▶ **Given data**:
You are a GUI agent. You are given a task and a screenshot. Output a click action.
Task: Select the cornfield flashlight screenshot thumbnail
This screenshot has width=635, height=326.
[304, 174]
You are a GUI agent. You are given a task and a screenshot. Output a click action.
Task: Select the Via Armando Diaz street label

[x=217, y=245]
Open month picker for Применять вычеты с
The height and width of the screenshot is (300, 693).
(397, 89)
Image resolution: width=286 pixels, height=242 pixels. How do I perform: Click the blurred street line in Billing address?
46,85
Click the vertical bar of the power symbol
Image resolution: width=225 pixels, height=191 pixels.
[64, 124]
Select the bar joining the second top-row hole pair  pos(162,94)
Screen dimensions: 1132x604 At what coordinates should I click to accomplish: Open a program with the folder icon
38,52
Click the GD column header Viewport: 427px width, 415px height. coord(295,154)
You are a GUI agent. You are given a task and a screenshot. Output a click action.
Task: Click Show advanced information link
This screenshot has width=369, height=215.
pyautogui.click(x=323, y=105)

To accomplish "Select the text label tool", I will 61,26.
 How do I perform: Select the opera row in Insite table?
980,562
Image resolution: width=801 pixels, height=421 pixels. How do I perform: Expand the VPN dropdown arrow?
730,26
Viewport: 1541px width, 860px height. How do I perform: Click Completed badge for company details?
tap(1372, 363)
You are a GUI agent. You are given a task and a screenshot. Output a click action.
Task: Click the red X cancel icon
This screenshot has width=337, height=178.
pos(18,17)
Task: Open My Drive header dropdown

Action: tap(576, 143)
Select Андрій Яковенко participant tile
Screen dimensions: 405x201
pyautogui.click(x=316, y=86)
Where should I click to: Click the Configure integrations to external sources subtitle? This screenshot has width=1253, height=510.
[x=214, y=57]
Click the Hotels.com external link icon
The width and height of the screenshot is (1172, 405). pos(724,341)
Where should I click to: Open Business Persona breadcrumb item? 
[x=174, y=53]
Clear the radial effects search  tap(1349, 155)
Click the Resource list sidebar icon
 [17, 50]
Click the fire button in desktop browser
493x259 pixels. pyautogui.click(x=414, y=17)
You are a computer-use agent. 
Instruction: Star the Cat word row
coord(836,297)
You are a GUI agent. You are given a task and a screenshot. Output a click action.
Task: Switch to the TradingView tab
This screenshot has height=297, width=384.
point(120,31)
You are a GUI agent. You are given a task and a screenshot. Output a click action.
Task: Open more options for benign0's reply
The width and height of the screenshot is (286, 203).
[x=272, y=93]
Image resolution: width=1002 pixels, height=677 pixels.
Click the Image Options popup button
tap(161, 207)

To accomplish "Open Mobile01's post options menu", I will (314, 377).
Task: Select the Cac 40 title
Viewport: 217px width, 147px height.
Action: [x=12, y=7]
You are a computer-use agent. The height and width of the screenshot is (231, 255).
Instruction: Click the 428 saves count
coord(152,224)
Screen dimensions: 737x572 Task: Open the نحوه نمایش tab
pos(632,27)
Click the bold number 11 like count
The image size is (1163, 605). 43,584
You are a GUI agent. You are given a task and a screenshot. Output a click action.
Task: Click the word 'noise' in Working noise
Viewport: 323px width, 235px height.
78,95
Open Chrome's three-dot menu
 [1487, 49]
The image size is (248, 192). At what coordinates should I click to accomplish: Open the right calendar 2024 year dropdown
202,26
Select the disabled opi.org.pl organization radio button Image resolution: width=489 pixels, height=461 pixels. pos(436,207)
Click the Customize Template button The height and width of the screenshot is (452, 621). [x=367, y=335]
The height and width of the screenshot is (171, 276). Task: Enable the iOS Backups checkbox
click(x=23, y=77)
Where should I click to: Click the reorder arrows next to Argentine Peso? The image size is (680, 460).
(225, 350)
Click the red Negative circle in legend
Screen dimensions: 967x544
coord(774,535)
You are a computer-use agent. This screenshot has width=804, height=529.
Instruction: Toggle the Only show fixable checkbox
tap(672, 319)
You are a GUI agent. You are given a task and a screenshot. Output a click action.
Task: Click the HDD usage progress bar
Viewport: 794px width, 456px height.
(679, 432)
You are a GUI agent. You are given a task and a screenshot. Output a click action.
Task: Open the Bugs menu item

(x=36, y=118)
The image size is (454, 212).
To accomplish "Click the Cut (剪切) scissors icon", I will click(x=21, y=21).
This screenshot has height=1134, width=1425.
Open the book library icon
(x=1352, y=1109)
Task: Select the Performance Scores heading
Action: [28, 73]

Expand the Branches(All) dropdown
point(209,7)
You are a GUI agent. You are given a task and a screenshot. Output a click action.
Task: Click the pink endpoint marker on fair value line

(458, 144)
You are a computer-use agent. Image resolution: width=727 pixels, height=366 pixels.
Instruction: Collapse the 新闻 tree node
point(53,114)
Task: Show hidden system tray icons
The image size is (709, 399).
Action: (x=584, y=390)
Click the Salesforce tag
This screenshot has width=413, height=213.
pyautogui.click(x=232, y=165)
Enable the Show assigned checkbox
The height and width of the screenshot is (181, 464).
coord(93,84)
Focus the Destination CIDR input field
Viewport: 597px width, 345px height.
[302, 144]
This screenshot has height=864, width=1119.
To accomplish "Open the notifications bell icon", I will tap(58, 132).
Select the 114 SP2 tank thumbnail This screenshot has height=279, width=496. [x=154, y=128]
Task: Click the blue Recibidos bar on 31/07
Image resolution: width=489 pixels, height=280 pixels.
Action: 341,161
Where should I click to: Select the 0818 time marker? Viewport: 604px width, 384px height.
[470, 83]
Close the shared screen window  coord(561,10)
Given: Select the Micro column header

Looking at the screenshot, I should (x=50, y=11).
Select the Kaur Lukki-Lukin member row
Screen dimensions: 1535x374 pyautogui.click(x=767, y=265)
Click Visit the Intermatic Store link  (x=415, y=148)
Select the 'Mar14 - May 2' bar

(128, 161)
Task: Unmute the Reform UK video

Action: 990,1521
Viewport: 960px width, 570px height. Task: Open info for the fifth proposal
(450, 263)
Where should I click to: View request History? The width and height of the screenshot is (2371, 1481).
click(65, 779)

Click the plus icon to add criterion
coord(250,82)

▶ **The exercise**:
Show every line of the entries above that contains the string "computer", matching its case exactly.

▶ **Output for this exercise**:
You are a computer-use agent. 
You are a computer-use agent. The height and width of the screenshot is (231, 255).
You are a computer-use agent. This screenshot has width=804, height=529.
You are a computer-use agent. Image resolution: width=727 pixels, height=366 pixels.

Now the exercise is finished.